Hemp has some excellent upsides for the environment. Apart from its general resilience, it does not require fertilizers or chemicals, it naturally stifles the growth of weeds so doesn’t require herbicides and does not require much irrigation.
The Food and Agriculture Organization of the United Nations (FAO) estimates that world hemp production has increased from 50,000 tonnes in the year 2000 to nearly 90 000 tonnes in 2005. Hemp fiber accounts for less than 0.4% of global fiber production. The fiber industries are still dominated by cotton at nearly 75%. World production in 1992 of fiber plants was 10.2 million tonnes with hemp being one-hundredth of this production. In 1992, world production of hemp was 124 000 tonnes. European hemp production in Europe occupies a relatively small place worldwide with 7% of cultivated area. Of the total world production area of 200,000 ha, Europe has approximately 33,000 ha (2017) under cultivation of which 50% is in France.
Nearly half of global industrial hemp production comes from China, with the remainder grown mainly in France (16,000 ha in 2017 translating to 48,264 tonnes), the Democratic Republic of Korea and Spain. The hemp fiber produced is mainly used to make hybrid fabrics of cotton and hemp. Hemp is also grown in Czech Republic, Germany, Italy, the Netherlands, the United Kingdom, Canada (33,000 ha in 2017), the USA (10,000 ha in 2016), Australia, and New Zealand.

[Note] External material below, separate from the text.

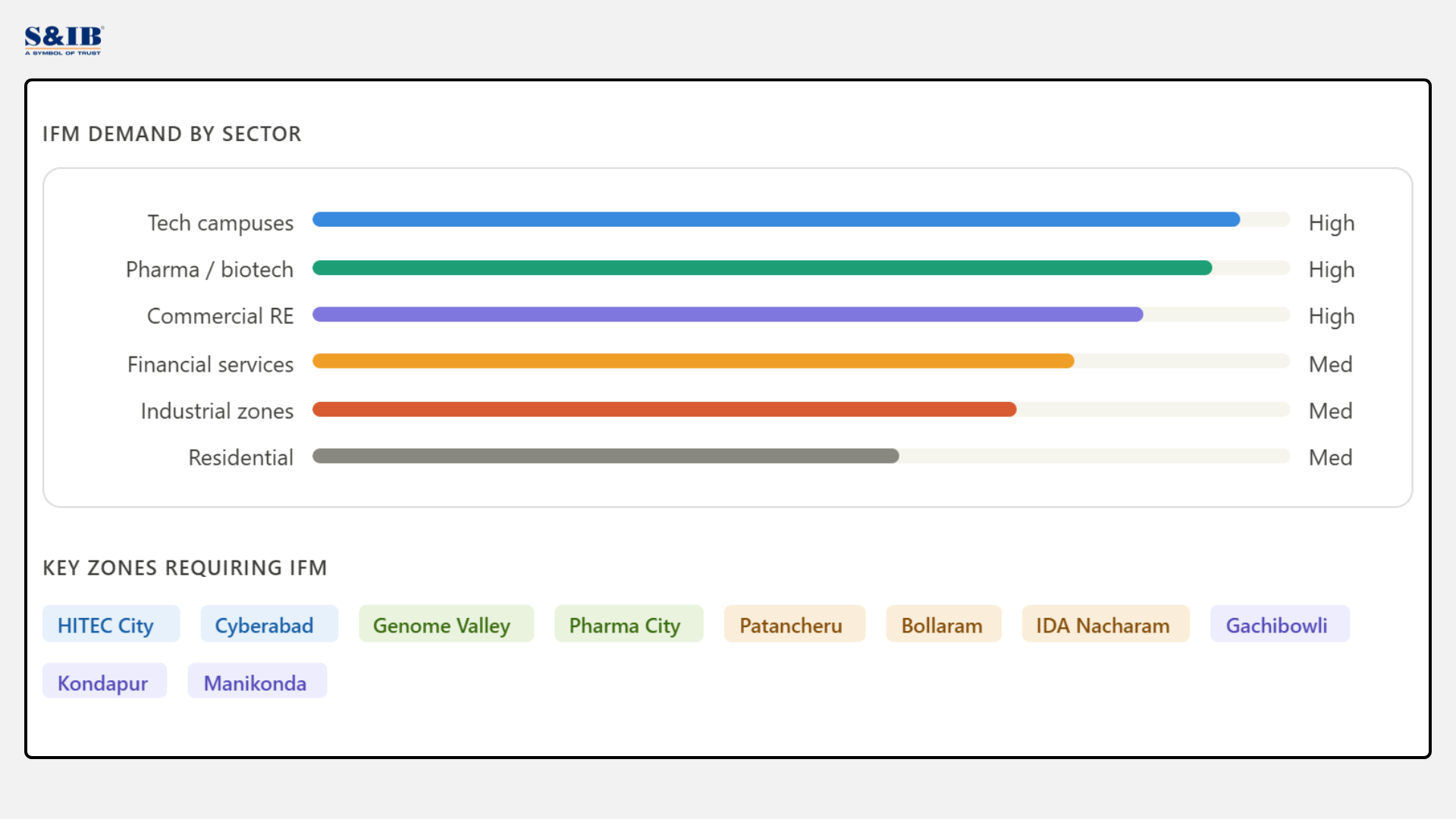This screenshot has width=1456, height=819.
Task: Click the purple Commercial RE bar
Action: click(726, 315)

Hemp has been used by humans since the Neolithic time but became heavily regulated from the 1930’s because of the psychotropic properties of some strains. The 1930’s were a Puritan era in the United States and following the failure of prohibition and with the cooperation of industrial lobbies such as cotton, paper, oil, and nylon there were state-sanctioned campaigns to criminalize and ban hemp and cannabis.
Hemp has many uses, such as fabric, construction, especially in sound and heat insulation, cosmetics, the manufacture of oils, ropes, bedding, use in the form of fuels, stationery, for food and feed, biofuels, for medicinal uses, for recreational use, or as composite materials in combination with plastics.
Hemp does not require fungicides, herbicides, and pesticides. The plants grown for the fiber are planted in tight rows to obtain fine stems and long fibers up to 4.5 meters. Hemp is a high-performance thermal insulator with a thermal conductivity index of between 0.039 and 0.45W / mK. This means hemp insulation is one of the best insulators available. Hemp fiber is also an excellent sound insulation material due to the natural air space between the fibers which naturally and effectively dampens noise.